#### Task statement
Take each line of the material that includes "icon" and copy it.

#### Material for this exercise
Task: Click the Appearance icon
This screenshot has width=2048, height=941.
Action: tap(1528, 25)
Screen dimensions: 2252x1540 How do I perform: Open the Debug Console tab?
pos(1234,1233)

* * *

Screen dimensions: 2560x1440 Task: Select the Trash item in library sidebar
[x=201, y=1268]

* * *

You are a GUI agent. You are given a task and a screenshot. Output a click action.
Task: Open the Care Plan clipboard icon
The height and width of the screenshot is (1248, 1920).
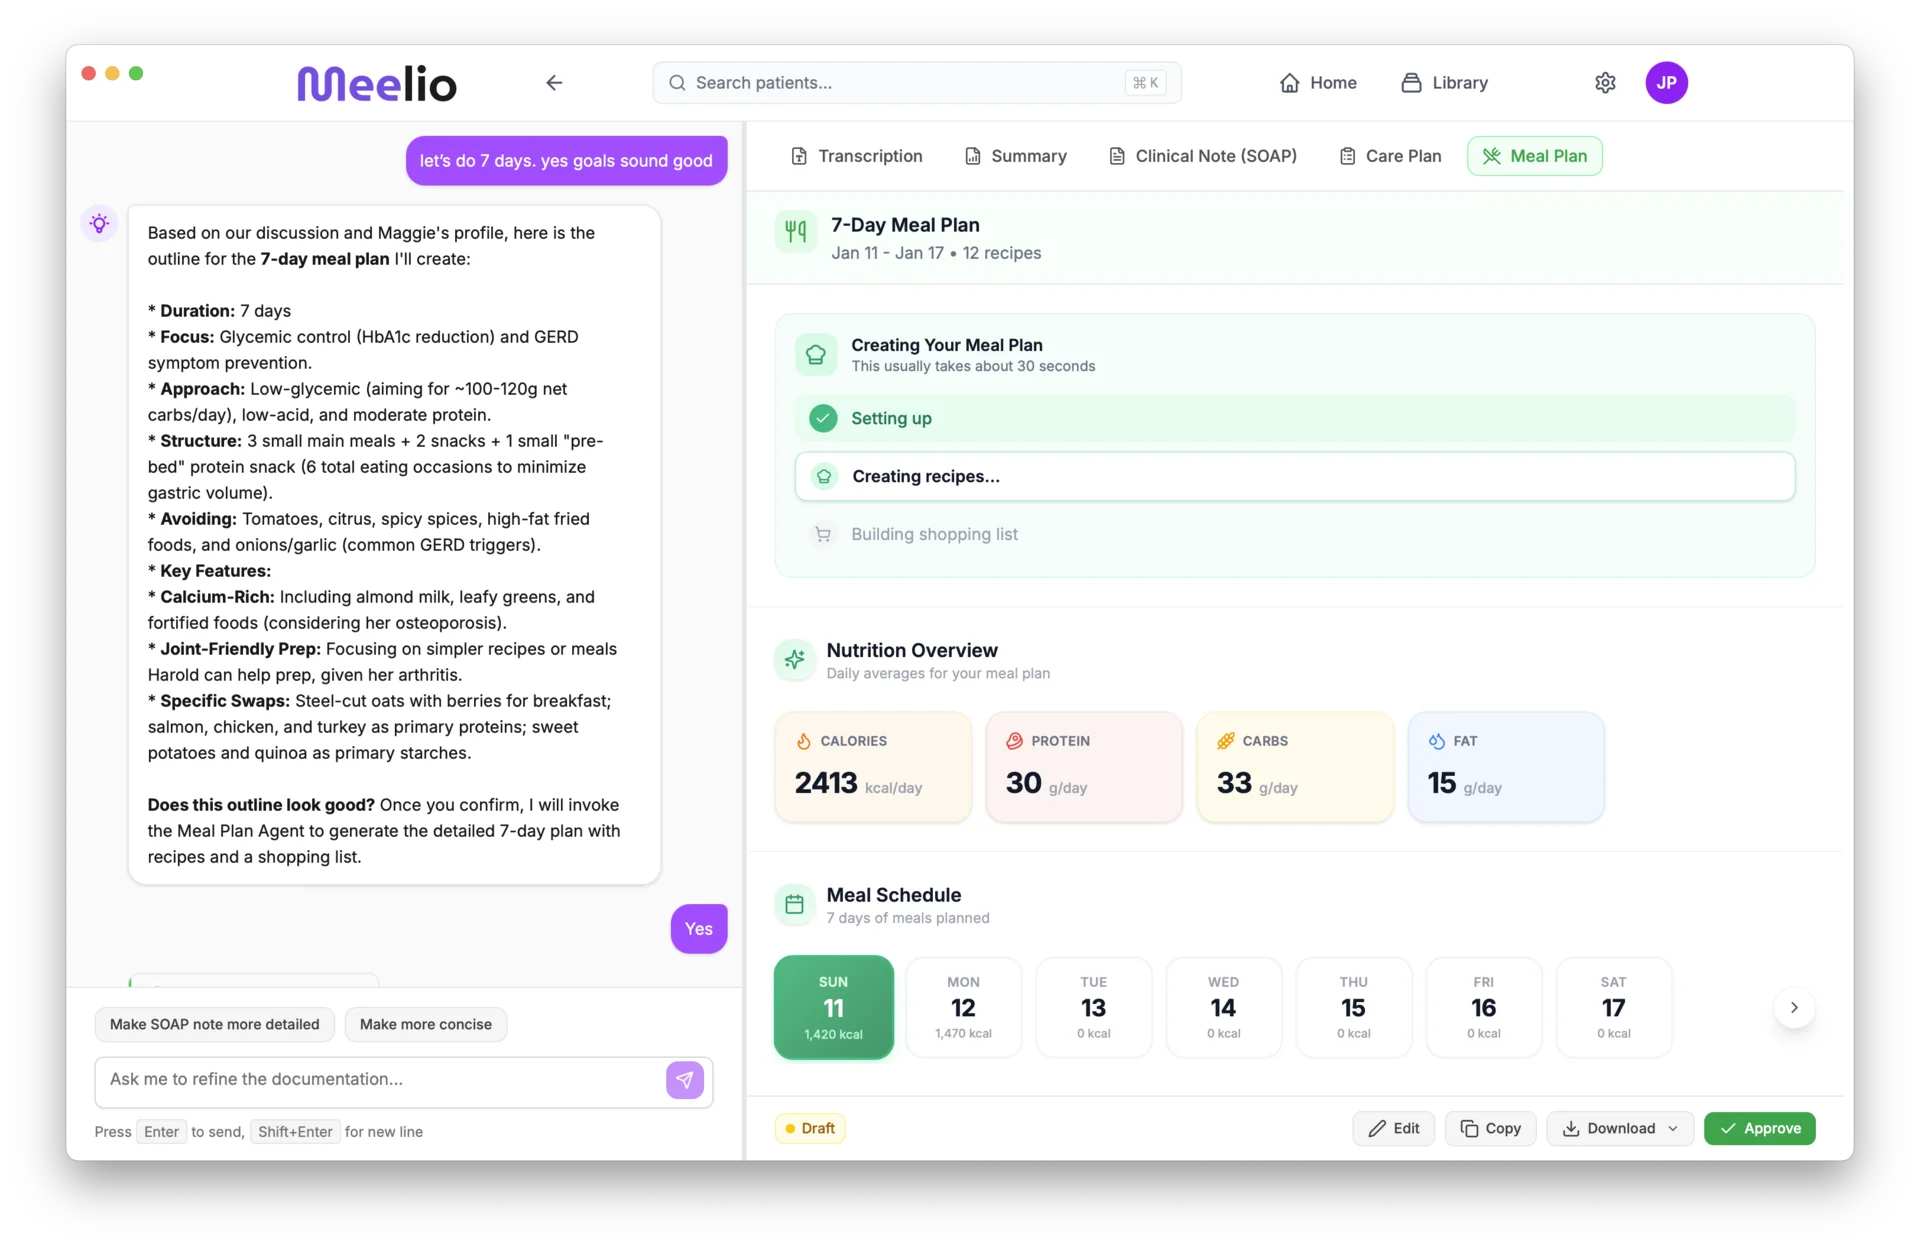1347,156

#### Answer box
Task: Click the Appearance icon
Task: Open the Care Plan clipboard icon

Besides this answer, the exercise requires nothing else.